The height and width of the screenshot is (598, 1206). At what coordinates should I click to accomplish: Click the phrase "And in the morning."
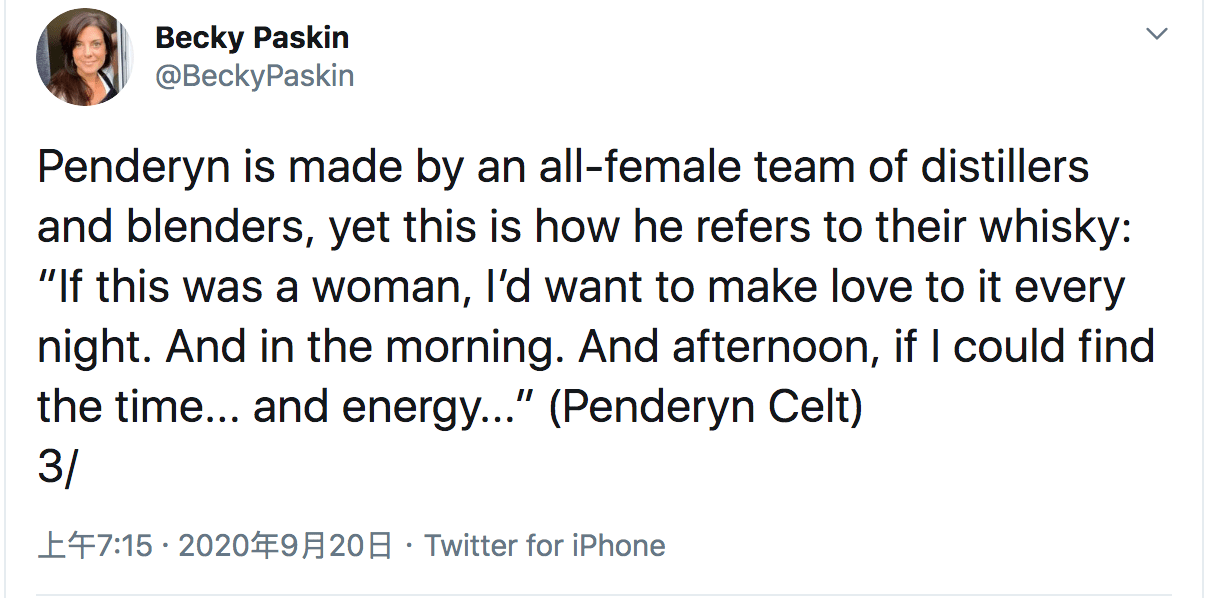pos(366,348)
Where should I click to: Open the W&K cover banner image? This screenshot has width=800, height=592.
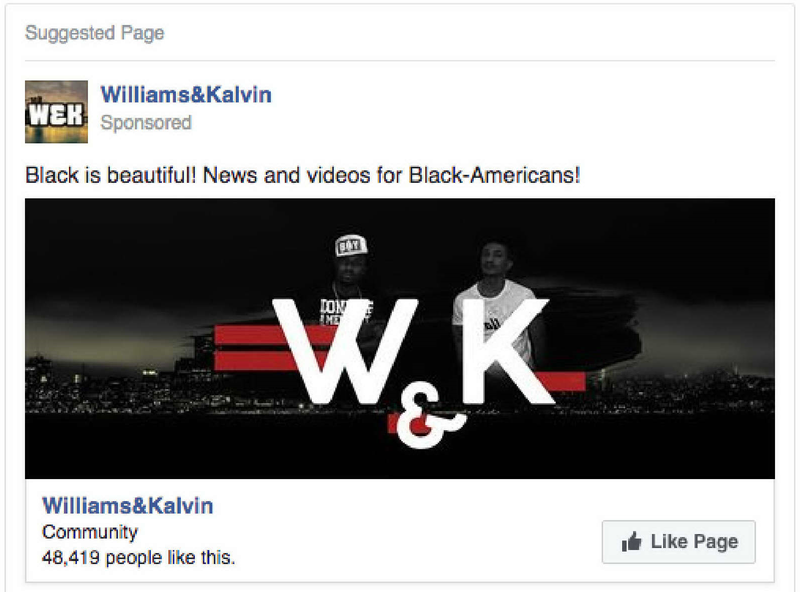[400, 338]
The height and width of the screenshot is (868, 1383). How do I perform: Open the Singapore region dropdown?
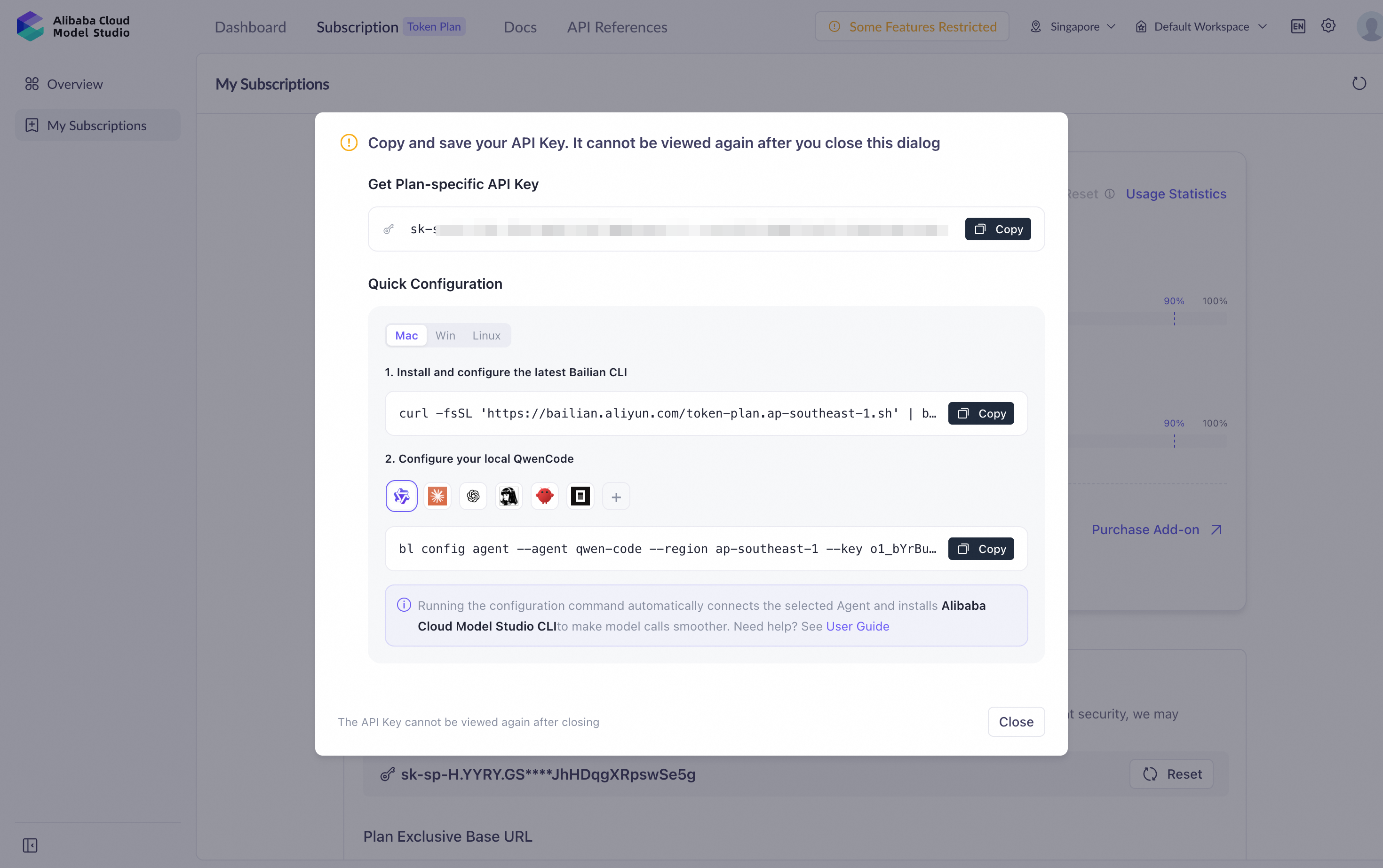click(x=1073, y=26)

------------

Action item:
Repeat all the records exactly, images excluded.

Finished task:
The height and width of the screenshot is (598, 1206). At what coordinates should I click to accomplish: Click the phrase "And in the morning."
pos(366,348)
Where should I click to: Open the W&K cover banner image? This screenshot has width=800, height=592.
[400, 338]
The height and width of the screenshot is (868, 1383). How do I perform: Open the Singapore region dropdown?
click(x=1073, y=26)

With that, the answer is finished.